Amenities and Fees Sundance Cinemas offers a movie theatre experience like none other. Our amenities include gorgeous furnishings from the Sundance Catalog, free wi-fi internet, six stadium seated auditoriums with plush rocking love seats, beautiful finishes and the best in art, independent, documentary and world cinema. We don’t show annoying television commercials, we offer a custom pre-show produced by the Sundance Channel, and we put real butter on our popcorn.

Okay, the furnishings were gorgeous, but they appeared to be attached to the bar, at which you probably have to pay even more money. No one mentioned anything about free wi-fi, and none of the patrons had laptops. The seats in the “auditorium” seemed the same to me as in other theaters. I actually don’t mind the “annoying” television commercials. And I couldn’t hear a damn bit of the mumbling in the “pre-show.” What a crock of horse dung.
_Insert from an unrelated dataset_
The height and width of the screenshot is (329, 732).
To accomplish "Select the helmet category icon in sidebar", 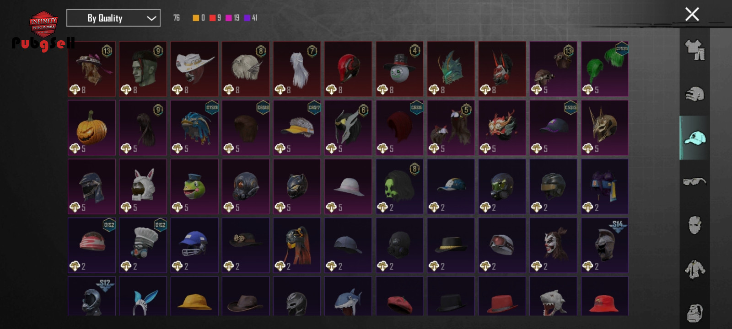I will 694,94.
Next time I want to go to the movies, I’m going back to the Balboa Theater. It’s a local business. The movies are $8.50. You can buy a movie card (5 movies on the card) for $30 (that’s $6 a ticket—yes, any time of the day). There are no commercials. The butter for the popcorn is real, and the popcorn is freshly popped. The theaters have more seats than in the Sundance, and any seat is a good seat. The people who work at the Balboa actually care about movies and make little nice decorations on the walls that are relevant to the movies playing. They’ll even sometimes open a movie with a trivia question related to the movie and then hand out little prizes to people who get the trivia questions right. That’s right, Mr. Redford, a neighborhood theater that’s better than your theaters and a lot cheaper. It’s a movie, not the opera!

3 comments

  1. “free wi-fi internet”

    Why on earth would someone want an internet connection in a cinema? Do they think you might want to check your email during the dull bits or something?

    This strikes me as the sort of thing that someone has added because it’s cheap to provide with no consideration of whether it’s useful – or even relevant – to what the patrons of a cinema are there for.
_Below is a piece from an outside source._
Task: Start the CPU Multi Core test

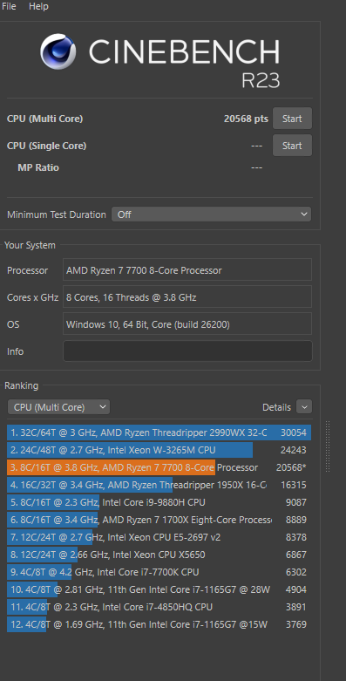Action: [x=292, y=119]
  2. Um… is everything just more expensive in San Francisco… or is Atlanta just cheap? If I ever go to the movies for more than $5 per person (including opening weekends), I will quite honestly start asking for a waiter or some such, because that’s just way too much money for a film. There’s a local theatre with the exact same size screens as the big Regal 22, that charges $1.50 per movie, and that’s during peak hours.

    $13.50 for a movie is just ludicrous.